(begin)

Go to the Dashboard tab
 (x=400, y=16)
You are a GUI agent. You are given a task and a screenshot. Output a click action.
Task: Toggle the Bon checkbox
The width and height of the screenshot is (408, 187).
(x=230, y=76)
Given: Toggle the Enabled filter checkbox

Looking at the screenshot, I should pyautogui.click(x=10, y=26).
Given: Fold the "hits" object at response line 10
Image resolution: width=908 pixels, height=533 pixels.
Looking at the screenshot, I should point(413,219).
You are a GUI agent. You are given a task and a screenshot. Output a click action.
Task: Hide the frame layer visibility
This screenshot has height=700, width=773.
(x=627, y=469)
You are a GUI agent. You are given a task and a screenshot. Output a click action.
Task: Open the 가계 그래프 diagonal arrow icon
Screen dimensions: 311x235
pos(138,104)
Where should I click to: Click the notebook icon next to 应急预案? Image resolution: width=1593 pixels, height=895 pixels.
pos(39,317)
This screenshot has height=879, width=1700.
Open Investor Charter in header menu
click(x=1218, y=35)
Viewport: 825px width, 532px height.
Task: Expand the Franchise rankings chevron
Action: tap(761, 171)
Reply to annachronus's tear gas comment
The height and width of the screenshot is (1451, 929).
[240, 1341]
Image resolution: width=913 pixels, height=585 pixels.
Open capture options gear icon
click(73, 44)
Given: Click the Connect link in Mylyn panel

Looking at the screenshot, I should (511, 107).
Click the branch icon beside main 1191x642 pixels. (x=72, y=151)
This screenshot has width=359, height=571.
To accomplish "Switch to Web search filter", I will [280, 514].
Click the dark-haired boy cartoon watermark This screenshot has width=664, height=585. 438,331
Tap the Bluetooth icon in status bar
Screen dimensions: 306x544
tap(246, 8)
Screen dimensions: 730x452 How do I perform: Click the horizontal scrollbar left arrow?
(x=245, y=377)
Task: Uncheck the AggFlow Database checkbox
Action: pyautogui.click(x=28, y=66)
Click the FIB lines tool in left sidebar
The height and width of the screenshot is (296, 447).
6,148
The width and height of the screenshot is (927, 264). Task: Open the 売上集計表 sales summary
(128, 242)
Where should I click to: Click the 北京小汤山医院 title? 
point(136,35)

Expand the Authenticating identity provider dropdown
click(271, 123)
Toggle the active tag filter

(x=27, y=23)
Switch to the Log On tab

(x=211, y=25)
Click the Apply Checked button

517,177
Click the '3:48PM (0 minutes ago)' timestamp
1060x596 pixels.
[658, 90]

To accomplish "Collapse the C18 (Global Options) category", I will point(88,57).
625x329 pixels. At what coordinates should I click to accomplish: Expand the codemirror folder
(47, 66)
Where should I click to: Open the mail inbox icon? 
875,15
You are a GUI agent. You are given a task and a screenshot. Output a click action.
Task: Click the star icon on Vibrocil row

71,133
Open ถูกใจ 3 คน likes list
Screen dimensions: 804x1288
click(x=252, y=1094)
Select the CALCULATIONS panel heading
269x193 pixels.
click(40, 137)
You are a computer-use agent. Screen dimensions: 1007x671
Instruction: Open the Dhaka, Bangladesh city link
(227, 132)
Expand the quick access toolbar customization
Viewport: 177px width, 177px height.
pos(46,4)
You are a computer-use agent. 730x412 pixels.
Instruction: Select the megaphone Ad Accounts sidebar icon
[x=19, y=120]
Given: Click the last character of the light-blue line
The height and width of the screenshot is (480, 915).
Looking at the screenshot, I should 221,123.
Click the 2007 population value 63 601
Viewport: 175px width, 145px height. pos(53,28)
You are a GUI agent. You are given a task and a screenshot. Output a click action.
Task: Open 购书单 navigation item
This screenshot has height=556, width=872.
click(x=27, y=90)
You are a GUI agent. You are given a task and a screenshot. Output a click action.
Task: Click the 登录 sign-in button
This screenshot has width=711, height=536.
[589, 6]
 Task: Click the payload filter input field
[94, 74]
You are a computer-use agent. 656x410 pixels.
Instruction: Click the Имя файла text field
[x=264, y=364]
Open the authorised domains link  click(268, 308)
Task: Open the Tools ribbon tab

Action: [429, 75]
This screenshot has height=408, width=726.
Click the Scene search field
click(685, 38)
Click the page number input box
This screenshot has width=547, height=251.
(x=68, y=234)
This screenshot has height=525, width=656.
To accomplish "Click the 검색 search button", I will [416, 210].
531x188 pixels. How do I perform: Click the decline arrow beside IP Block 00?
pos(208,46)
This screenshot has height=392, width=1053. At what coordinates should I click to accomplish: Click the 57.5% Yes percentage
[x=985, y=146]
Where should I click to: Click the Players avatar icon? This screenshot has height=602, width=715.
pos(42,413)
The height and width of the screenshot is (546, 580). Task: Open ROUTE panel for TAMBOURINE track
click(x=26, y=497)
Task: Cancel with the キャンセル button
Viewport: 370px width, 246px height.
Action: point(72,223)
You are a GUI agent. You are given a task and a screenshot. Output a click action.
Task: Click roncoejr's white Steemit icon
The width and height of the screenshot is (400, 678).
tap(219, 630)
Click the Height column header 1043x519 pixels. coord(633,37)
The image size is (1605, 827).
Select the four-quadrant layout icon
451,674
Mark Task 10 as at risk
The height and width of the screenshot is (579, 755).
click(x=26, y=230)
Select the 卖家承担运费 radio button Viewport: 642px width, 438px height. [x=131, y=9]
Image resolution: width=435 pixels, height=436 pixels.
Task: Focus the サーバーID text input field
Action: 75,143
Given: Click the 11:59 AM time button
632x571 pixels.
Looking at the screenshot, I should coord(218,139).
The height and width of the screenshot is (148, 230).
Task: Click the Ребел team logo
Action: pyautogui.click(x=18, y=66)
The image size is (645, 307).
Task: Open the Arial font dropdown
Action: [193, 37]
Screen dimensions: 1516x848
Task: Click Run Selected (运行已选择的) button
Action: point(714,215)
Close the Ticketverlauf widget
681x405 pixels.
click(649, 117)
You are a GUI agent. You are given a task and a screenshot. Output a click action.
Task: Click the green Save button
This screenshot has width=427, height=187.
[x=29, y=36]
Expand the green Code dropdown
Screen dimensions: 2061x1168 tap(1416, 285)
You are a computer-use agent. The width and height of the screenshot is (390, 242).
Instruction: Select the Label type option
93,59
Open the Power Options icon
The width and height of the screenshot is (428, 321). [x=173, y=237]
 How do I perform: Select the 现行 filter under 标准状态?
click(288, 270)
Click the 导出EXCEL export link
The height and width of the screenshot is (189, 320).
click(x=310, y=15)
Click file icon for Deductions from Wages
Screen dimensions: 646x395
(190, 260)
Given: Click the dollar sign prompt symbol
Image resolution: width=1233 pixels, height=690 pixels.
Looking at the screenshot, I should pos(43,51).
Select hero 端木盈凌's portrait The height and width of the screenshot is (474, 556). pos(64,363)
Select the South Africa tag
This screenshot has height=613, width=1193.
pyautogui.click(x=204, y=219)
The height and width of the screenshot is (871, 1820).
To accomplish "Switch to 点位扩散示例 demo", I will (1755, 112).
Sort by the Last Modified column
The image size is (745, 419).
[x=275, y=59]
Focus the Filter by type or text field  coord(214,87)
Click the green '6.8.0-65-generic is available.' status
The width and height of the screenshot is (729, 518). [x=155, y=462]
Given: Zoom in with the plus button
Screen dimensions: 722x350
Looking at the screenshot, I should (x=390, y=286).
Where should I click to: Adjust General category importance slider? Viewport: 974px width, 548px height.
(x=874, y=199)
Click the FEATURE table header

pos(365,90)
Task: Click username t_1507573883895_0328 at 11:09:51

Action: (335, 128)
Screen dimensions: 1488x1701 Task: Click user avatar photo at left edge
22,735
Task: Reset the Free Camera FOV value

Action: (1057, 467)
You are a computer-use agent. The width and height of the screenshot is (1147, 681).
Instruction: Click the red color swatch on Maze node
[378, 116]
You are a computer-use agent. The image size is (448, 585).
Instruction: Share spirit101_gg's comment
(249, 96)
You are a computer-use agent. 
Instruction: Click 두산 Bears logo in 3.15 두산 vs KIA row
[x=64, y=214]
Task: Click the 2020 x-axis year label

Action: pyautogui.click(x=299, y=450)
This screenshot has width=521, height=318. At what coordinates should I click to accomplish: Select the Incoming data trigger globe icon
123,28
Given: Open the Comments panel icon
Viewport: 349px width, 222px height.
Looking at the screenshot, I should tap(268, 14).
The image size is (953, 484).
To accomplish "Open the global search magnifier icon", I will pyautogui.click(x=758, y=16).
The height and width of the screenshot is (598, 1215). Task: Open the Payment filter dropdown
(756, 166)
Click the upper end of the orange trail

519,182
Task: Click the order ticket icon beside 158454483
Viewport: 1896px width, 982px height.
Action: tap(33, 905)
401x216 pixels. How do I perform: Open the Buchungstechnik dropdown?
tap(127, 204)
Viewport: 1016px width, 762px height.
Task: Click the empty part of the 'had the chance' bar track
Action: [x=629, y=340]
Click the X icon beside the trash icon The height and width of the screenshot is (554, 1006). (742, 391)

(end)

- **What this task involves**
Format the lines from the one with "Given: Fold the" up to and including the one with "(x=627, y=469)" as a JSON list of strings, one string per line, leaving out blank lines.

- **Completed exercise**
[
  "Given: Fold the \"hits\" object at response line 10",
  "Image resolution: width=908 pixels, height=533 pixels.",
  "Looking at the screenshot, I should point(413,219).",
  "You are a GUI agent. You are given a task and a screenshot. Output a click action.",
  "Task: Hide the frame layer visibility",
  "This screenshot has height=700, width=773.",
  "(x=627, y=469)"
]